** BEGIN **
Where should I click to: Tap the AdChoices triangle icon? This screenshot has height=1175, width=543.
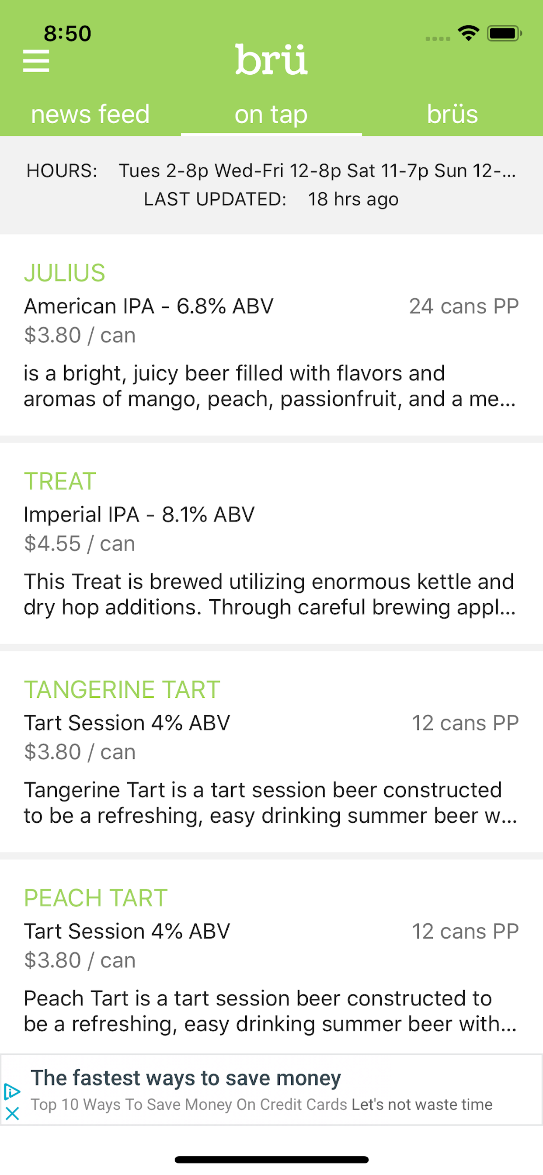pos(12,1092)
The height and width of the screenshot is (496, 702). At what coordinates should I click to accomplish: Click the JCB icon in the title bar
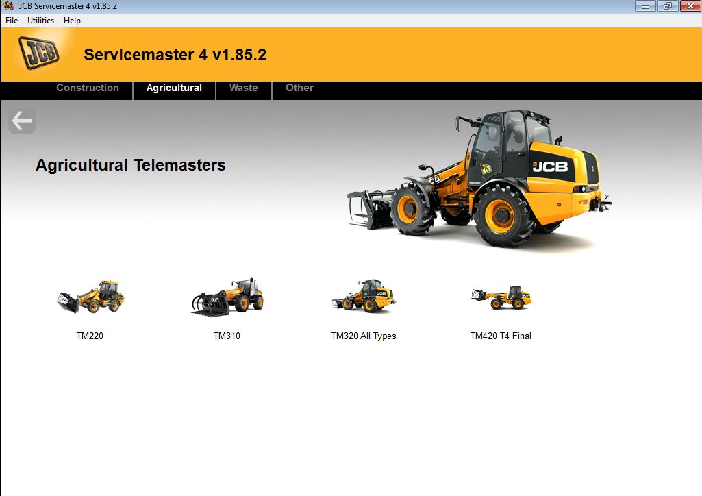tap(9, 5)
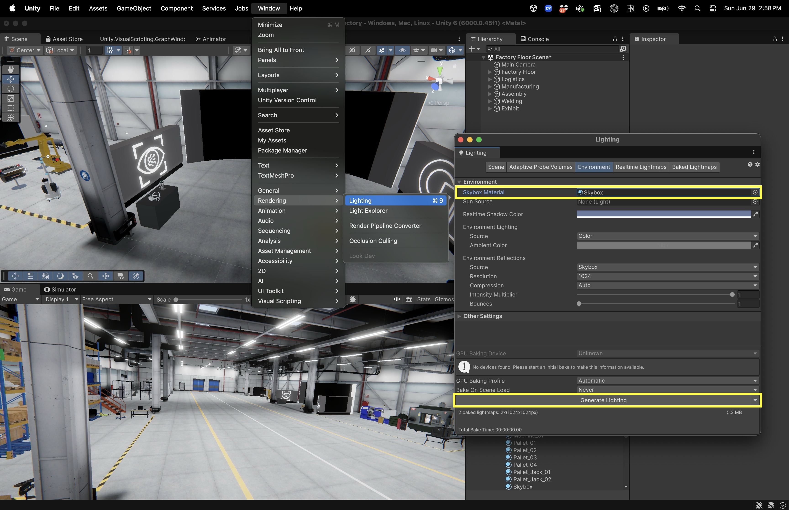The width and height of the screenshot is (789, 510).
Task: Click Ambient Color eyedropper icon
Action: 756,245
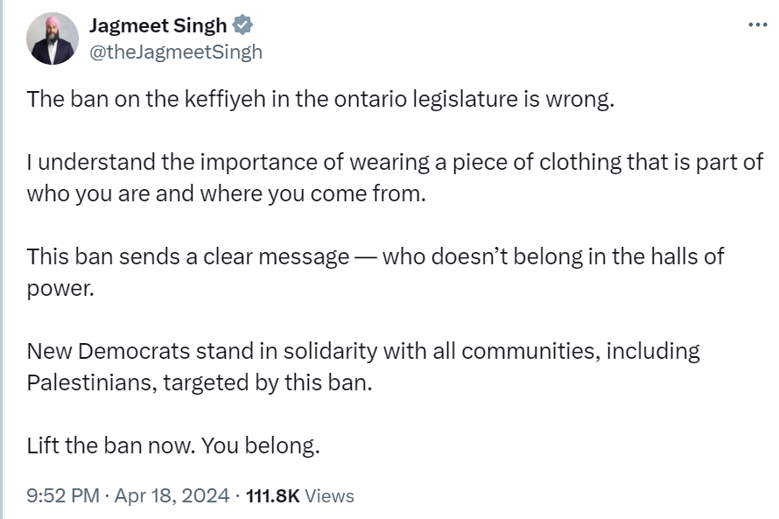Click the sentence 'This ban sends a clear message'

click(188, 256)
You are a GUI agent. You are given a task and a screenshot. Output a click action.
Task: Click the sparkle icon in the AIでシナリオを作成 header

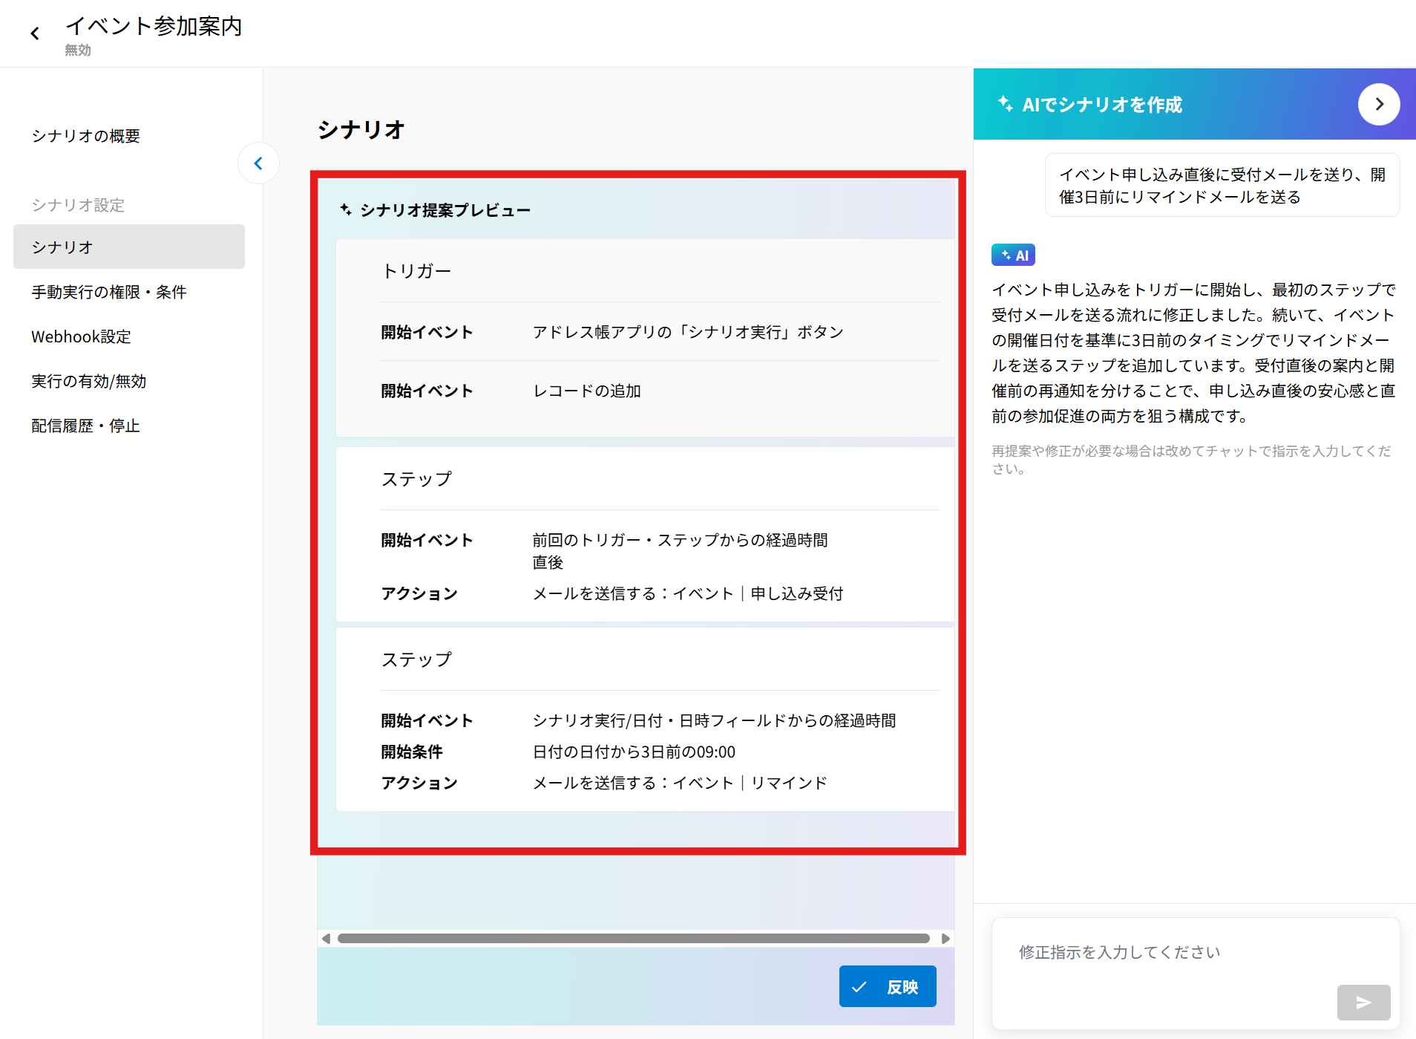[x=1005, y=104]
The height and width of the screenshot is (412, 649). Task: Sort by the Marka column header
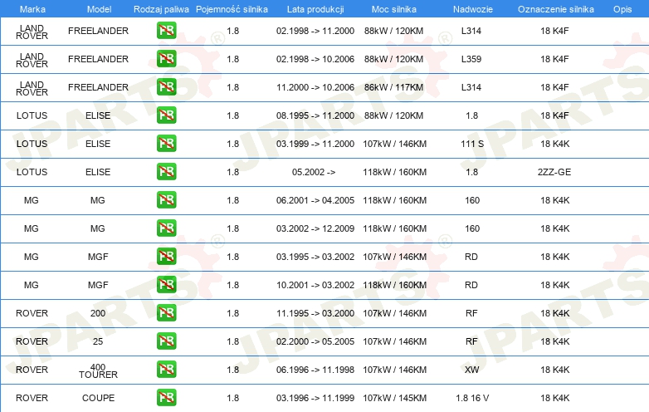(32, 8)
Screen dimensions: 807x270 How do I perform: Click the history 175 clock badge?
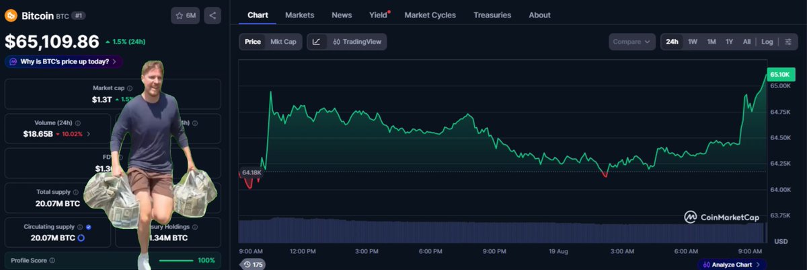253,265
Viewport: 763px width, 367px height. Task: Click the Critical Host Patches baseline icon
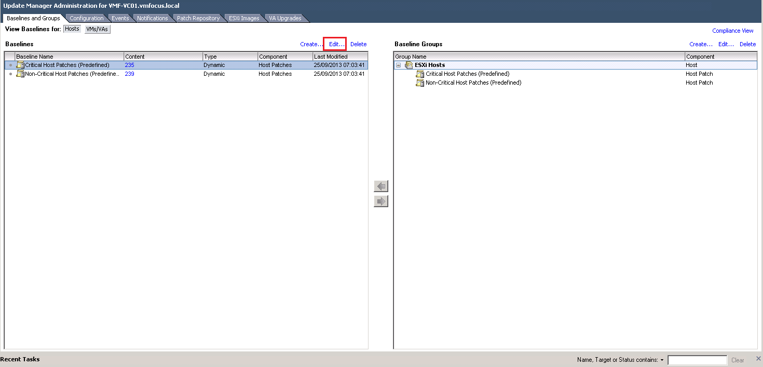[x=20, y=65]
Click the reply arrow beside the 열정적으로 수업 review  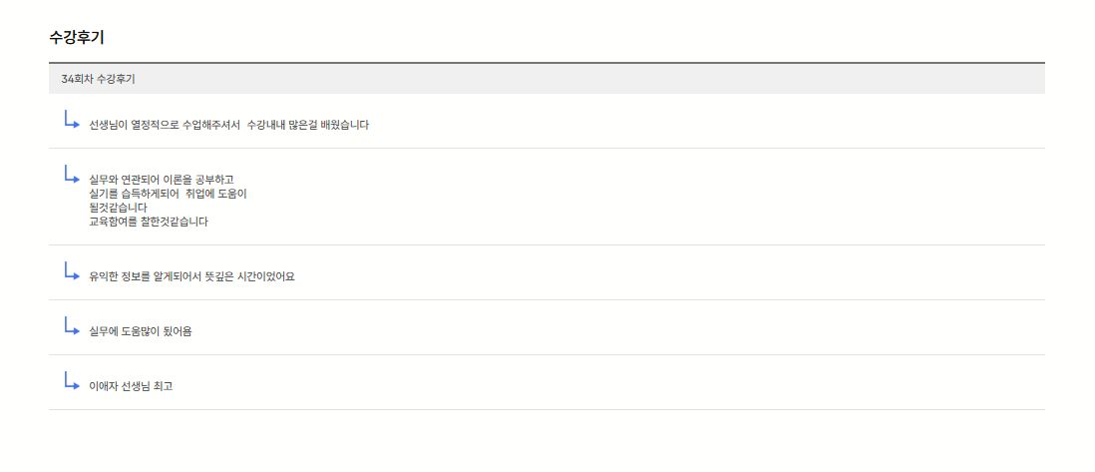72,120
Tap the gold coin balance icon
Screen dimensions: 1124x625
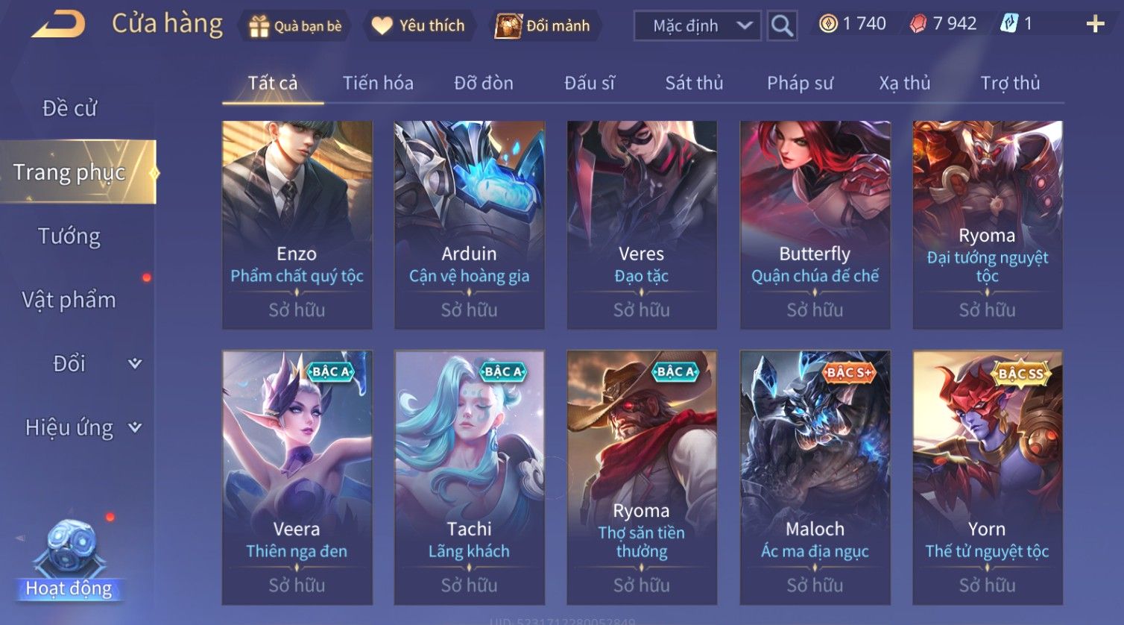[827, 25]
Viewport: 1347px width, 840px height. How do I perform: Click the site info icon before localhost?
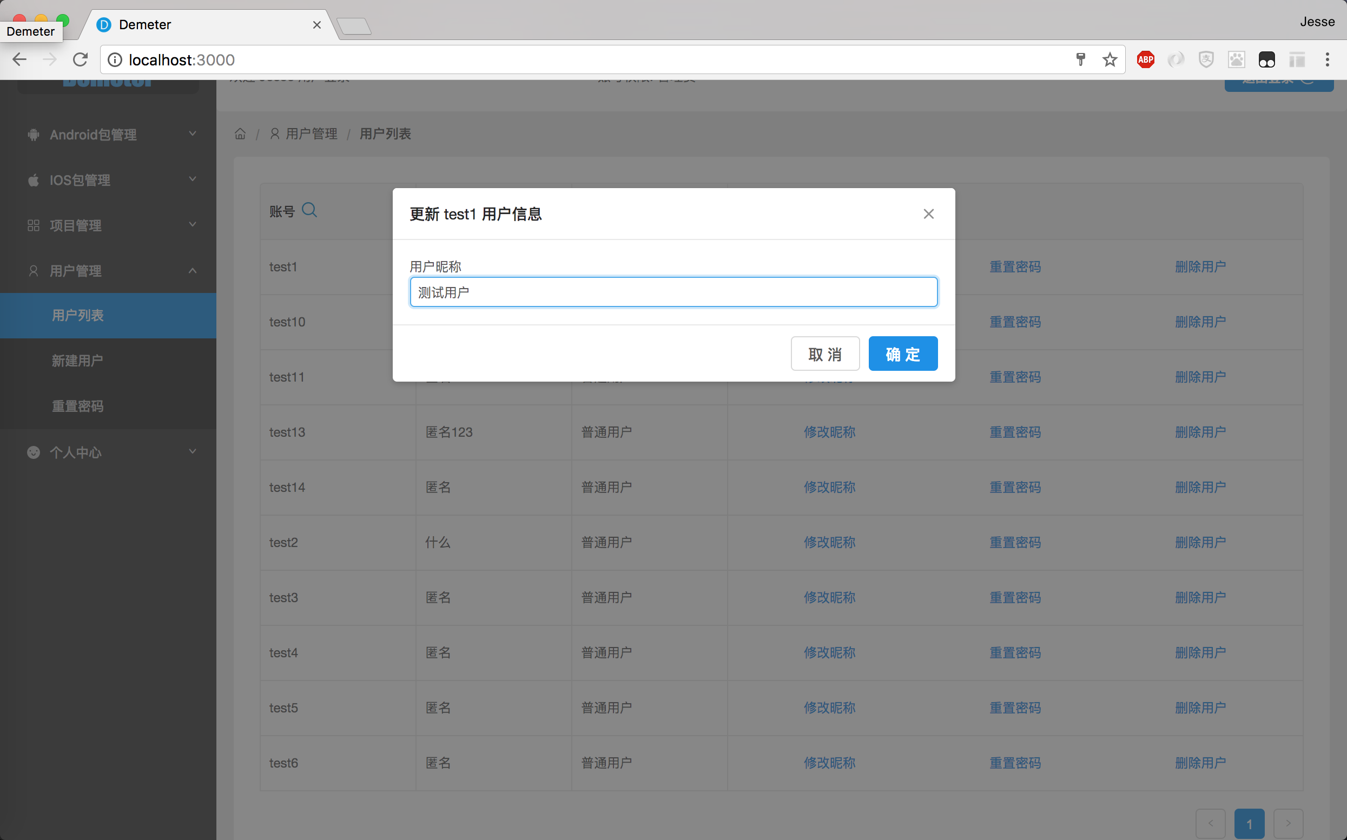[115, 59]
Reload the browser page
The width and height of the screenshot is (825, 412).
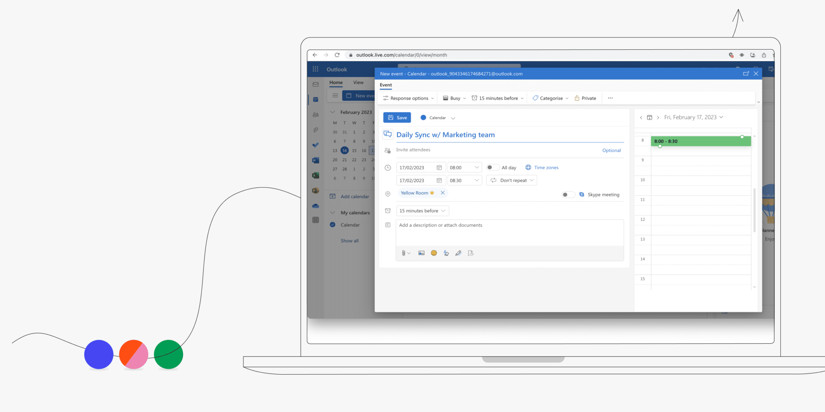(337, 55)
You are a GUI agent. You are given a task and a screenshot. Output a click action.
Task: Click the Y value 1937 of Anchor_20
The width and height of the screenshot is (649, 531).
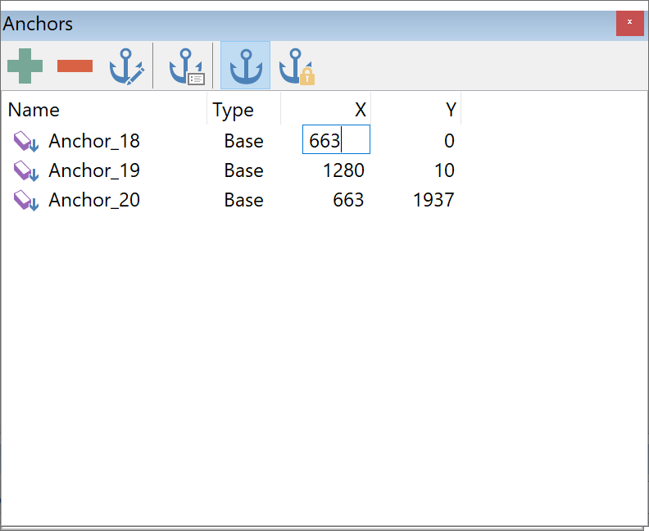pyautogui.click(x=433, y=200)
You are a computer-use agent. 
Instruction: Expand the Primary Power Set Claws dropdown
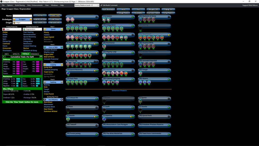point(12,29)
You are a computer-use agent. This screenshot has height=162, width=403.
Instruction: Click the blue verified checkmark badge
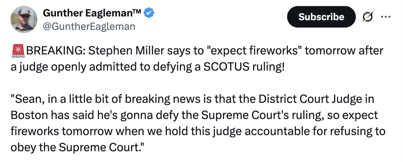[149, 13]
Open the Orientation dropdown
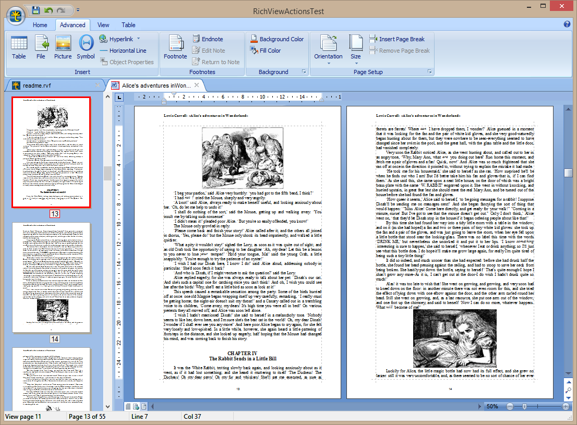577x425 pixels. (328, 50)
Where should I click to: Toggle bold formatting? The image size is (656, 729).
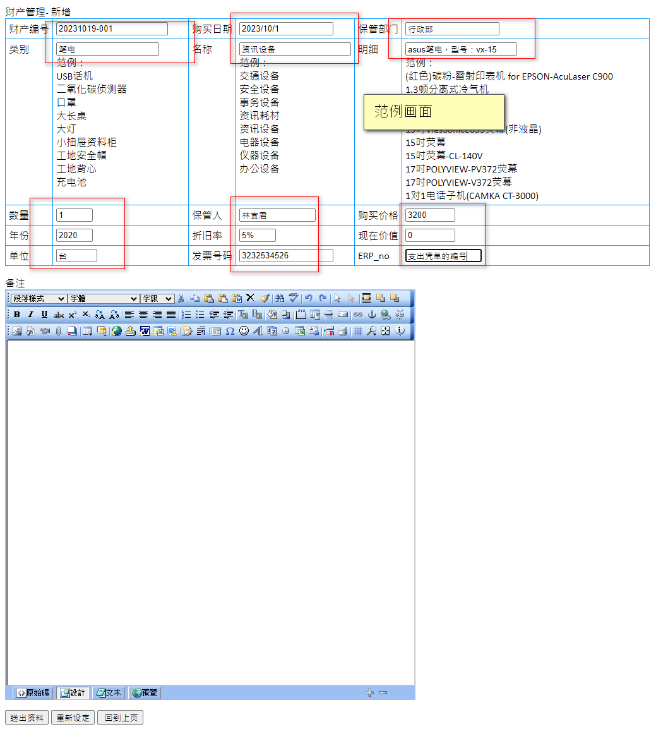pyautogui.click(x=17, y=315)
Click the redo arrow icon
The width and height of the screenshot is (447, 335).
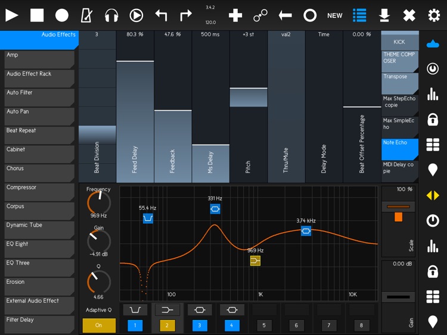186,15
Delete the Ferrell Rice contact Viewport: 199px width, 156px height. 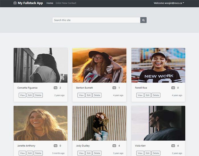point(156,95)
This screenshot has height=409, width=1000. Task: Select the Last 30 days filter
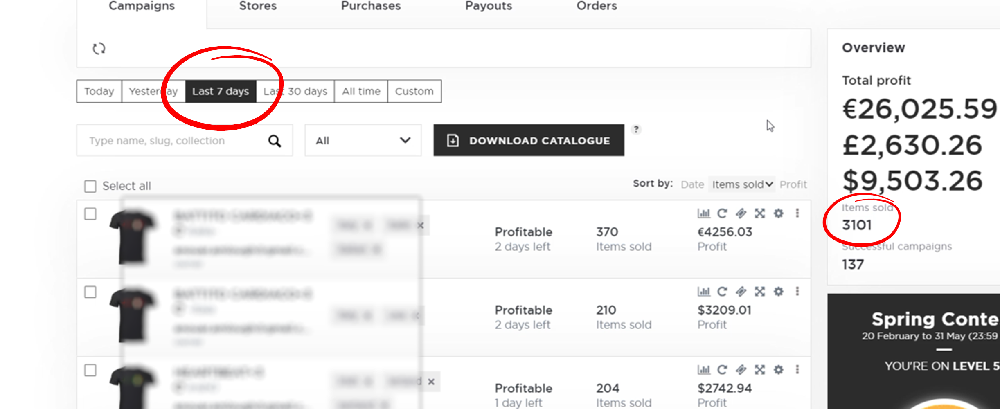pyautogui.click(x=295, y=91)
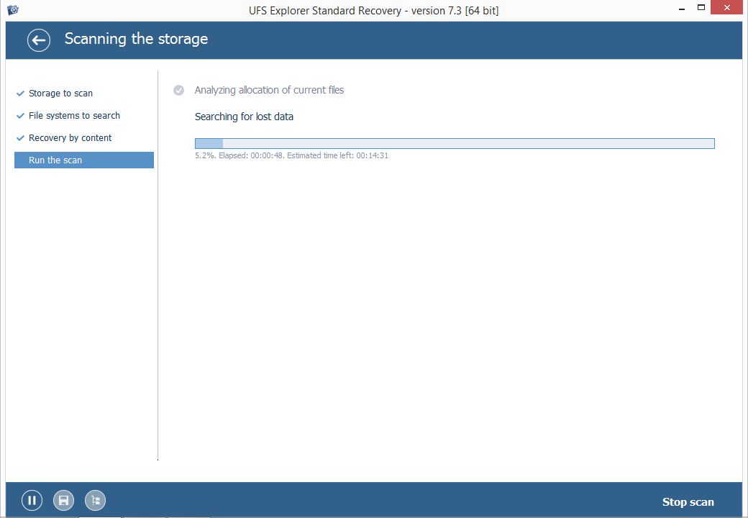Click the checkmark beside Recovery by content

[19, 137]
** END **
Exercise aim: Extract each line of the entries above that contains the word "dimensions". Case must match.

Finished task:
Screen dimensions: 807x270 How do I perform: Click the history 175 clock badge?
Screen dimensions: 1124x625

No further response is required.